La possibilità di un processo di assorbimento di due fotoni era già stata prevista teoricamente nel 1931 dalla fisica tedesca Maria Goeppert-Mayer nella sua tesi di dottorato. In suo onore, oggi l’unità di misura per la sezione efficace di assorbimento bifotonico (un parametro che esprime la probabilità che avvenga l’assorbimento) è misurata proprio in Goeppert-Mayer (GM). Fu però solo nel 1961, con l’avvento dei laser, che finalmente fu possibile dimostrare sperimentalmente la sua felice intuizione. I materiali adeguati per questo tipo di processi sono principalmente dei materiali organici e non è più necessario che siano asimmetrici o che diano birifrangenza. In generale sono necessarie lunghe molecole organiche con molti legami coniugati e che contengano anche dei gruppi elettrondonatori e/o elettronaccettori. Una schematizzazione spesso utilizzata è quella di indicare questo tipo di molecole con acronimi come D-π-D o D-π-A (Donatore-π-Donatore/Accettore).
Essendo un processo addirittura del terzo ordine, è richiesta una luce intensissima per farlo avvenire. Se per i processi del secondo ordine era necessario un laser, qui serve un laser a impulsi, cioè così potente da non poter fornire un raggio di luce continuo, ma tanti impulsi di luce intensissimi. Essendo così fortemente dipendente dall’intensità della luce, si può ottenere una risoluzione spaziale straordinaria.

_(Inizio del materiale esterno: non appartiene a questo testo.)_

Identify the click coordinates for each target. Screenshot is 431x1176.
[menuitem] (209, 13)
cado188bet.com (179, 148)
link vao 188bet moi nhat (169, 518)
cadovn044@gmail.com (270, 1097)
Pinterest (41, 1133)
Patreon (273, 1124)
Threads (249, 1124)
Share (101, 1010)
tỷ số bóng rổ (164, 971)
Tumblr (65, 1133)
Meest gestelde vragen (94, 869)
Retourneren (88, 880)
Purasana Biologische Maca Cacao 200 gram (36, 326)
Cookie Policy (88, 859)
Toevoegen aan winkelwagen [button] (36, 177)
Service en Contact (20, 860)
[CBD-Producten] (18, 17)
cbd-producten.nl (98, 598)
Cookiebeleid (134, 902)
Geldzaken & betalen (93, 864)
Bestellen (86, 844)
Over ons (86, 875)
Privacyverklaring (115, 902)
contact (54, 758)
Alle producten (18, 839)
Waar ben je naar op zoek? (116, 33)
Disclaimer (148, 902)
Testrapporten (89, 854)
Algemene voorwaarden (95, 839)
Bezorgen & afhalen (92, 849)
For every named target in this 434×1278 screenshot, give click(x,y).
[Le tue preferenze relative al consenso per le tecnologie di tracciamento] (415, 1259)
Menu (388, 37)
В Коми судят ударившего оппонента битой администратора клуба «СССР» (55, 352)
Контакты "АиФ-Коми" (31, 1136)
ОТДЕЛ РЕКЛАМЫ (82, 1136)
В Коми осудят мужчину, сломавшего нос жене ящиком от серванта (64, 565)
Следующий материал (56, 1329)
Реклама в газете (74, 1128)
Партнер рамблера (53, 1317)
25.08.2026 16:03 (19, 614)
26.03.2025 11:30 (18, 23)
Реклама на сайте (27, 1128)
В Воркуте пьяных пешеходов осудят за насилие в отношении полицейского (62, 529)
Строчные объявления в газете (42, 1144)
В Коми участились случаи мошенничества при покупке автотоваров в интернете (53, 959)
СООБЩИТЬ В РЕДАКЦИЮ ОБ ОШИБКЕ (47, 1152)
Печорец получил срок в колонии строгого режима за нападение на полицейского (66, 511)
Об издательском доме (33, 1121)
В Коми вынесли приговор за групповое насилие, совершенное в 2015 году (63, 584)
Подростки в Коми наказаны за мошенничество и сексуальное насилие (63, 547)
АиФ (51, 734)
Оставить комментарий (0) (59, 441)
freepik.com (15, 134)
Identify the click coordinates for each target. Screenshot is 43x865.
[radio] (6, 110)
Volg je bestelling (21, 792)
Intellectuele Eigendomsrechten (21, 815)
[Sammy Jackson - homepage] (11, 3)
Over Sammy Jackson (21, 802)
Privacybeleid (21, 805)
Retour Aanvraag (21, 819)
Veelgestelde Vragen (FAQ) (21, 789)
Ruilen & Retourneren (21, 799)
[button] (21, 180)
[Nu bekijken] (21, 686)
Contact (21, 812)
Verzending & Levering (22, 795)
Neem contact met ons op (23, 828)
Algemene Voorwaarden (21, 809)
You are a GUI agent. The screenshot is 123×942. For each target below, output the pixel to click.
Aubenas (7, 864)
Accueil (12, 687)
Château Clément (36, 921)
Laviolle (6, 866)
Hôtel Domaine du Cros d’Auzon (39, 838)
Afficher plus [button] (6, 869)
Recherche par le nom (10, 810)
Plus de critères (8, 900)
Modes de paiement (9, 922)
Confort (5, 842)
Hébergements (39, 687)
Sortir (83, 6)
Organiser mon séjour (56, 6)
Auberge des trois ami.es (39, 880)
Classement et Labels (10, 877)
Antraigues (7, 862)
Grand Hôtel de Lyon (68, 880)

Infatti solo nel punto focale del fascio è possibile avere l’energia necessaria per promuovere la transizione elettronica, mentre il resto del campione non interagisce minimamente con la luce incidente. Questo permette non solo di poter ottenere informazioni biologiche con una precisione disarmante, ma anche di poter modellare in maniera precisissima molte micromacchine e microsensori, come i sensori di accelerazione e di assetto presenti nei nostri smartphone e tablet.
Per questo tipo di microfabbricazione 3D (two-photon initiated polymerization, TPP) si utilizza un gel costituito da una piccolissima quantità di fotoiniziatore, cioè una molecola attiva per la TPA, immersa in un gel contenente dei monomeri, cioè delle molecole che possono reagire tra di loro formando poi delle catene di polimeri. In questo caso il processo di polimerizzazione è però reso possibile solo se il fotoiniziatore è stato attivato dalla luce, e quindi avviene solamente nel punto focale del raggio laser. E’ possibile quindi ricreare con la luce l’immagine tridimensionale dell’oggetto desiderato e poi rimuovere l’eccesso di monomero con un solvente. In questa maniera è possibile ottenere micromacchine con una risoluzione inferiore ai 100nm, con addirittura parti mobili e parti flessibili.
Un’altra applicazione dell’assorbimento di due fotoni è nei materiali per la limitazione ottica. Il fatto che l’intensità di TPA sia così fortemente legata all’intensità della luce vuole infatti dire che è possibile realizzare dei dispositivi che permettono di limitare la quantità di luce che li attraversa. Se la luce in entrata diventa troppo intensa, il materiale risponde aumentando l’intensità di assorbimento. In questo modo la luce in uscita non supera mai una certa intensità. Questo è necessario ad esempio se si vogliono costruire degli occhiali per proteggere gli occhi di chi opera con i laser o con luci estremamente intense, per proteggere i sensori ottici e così via.
Ciò che è stato presentato in questo articolo è ovviamente solo una minima parte di un mondo estremamente ampio, variegato e dagli sviluppi imprevedibili. Un mondo che, purtroppo, per quanto affascinante e importante non trova ancora molto spazio nella divulgazione e nella didattica (anche universitaria) della chimica in Italia. Forse però la prossima volta che inserirete un blu-ray nel vostro lettore o che farete ruotare lo schermo del vostro tablet, sfruttandona i microscopici sensori di assetto, saprete cosa c’è dietro questa tecnologia.